═══ Dataset extract
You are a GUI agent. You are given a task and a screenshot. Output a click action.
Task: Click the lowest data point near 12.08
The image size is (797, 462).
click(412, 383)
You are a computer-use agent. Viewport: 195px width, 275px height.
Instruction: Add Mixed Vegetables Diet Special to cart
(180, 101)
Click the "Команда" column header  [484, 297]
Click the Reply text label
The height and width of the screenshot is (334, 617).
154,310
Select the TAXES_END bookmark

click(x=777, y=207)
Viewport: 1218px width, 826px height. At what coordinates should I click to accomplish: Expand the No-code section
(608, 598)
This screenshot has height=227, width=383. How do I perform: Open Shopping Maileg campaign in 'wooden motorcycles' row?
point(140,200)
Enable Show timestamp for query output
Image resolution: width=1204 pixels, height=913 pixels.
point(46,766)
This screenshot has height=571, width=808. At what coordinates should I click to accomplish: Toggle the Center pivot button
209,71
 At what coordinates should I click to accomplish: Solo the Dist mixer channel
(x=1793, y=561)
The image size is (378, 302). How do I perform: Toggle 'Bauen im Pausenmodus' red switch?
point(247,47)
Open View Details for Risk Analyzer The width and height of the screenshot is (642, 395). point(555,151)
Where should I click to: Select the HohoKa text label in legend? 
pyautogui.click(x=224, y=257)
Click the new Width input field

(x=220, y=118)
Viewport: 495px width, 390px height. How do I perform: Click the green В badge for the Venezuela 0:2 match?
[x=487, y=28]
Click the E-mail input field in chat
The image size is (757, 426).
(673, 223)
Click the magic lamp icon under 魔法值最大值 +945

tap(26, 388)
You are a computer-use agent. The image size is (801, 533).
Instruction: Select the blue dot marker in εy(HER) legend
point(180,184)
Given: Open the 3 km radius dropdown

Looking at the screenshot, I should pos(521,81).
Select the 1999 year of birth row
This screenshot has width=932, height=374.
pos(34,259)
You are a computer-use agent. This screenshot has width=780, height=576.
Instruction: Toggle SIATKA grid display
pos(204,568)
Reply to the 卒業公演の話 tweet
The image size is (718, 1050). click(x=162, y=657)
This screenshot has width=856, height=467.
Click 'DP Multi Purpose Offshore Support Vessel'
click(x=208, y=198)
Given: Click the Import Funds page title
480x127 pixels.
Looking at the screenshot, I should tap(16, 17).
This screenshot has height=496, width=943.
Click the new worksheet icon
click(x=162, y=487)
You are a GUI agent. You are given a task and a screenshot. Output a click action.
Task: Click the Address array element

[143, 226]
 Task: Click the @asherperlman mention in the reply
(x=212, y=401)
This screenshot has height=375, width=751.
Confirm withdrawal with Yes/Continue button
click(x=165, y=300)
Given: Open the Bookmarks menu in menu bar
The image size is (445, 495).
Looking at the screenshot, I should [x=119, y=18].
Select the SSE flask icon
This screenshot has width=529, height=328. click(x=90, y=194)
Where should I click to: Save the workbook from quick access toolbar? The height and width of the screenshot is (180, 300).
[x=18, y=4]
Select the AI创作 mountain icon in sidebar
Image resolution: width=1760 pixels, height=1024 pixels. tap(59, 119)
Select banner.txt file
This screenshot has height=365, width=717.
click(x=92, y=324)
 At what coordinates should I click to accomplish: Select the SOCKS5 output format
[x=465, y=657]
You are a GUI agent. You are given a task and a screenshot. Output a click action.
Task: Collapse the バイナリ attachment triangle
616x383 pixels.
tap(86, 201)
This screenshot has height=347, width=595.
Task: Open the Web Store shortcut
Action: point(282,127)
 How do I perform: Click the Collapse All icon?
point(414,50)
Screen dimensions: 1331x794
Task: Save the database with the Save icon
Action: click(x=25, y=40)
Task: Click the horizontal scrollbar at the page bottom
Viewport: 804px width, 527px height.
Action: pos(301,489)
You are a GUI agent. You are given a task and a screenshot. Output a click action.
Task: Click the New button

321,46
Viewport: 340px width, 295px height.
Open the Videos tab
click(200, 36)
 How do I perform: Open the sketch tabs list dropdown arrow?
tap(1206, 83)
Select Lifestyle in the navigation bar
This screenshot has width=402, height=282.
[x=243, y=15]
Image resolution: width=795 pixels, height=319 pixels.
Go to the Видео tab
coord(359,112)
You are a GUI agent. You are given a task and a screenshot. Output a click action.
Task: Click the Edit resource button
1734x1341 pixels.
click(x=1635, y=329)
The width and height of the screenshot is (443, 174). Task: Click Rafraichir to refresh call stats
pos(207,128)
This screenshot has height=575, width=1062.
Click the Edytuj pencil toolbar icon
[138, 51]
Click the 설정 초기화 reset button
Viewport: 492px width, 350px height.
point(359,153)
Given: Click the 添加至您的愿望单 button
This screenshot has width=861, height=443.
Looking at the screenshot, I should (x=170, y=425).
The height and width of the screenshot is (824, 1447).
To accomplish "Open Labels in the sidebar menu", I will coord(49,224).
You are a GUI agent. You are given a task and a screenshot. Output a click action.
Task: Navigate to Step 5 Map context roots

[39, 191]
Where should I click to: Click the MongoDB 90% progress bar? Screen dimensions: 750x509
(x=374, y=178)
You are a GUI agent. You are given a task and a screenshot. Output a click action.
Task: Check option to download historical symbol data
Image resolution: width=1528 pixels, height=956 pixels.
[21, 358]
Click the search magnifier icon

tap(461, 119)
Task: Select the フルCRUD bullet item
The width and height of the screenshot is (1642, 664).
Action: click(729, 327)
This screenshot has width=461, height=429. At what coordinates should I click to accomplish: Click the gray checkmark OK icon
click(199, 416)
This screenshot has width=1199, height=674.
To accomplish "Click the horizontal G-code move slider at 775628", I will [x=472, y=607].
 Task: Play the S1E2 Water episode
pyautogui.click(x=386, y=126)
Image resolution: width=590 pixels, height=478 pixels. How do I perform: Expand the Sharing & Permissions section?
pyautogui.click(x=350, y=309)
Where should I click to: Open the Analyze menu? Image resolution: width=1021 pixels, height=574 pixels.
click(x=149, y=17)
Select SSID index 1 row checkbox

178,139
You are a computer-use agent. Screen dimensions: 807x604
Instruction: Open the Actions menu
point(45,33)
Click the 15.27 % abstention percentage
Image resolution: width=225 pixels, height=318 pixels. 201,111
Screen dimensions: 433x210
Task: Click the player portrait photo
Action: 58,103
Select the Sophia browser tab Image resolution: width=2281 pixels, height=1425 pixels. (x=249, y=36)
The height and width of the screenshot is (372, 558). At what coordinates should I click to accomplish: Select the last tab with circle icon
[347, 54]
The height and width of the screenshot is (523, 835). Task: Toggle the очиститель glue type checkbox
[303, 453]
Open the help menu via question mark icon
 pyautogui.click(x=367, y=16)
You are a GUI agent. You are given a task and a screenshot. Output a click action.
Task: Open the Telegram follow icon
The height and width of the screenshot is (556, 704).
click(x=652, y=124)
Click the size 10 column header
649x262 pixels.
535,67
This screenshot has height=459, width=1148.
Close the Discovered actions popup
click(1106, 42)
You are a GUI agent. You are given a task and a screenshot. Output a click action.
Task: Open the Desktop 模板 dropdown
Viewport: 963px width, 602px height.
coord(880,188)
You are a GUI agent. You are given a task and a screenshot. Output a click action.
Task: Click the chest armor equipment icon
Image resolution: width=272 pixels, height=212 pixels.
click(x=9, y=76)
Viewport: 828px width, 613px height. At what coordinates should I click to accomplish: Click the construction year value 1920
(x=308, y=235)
══════
- Instructions to follow -
Show in full every line above that contains the word "horizontal". The match is case-sensitive.

- Expected output -
Task: Click the horizontal scrollbar at the page bottom
To accomplish "Click the horizontal G-code move slider at 775628", I will [x=472, y=607].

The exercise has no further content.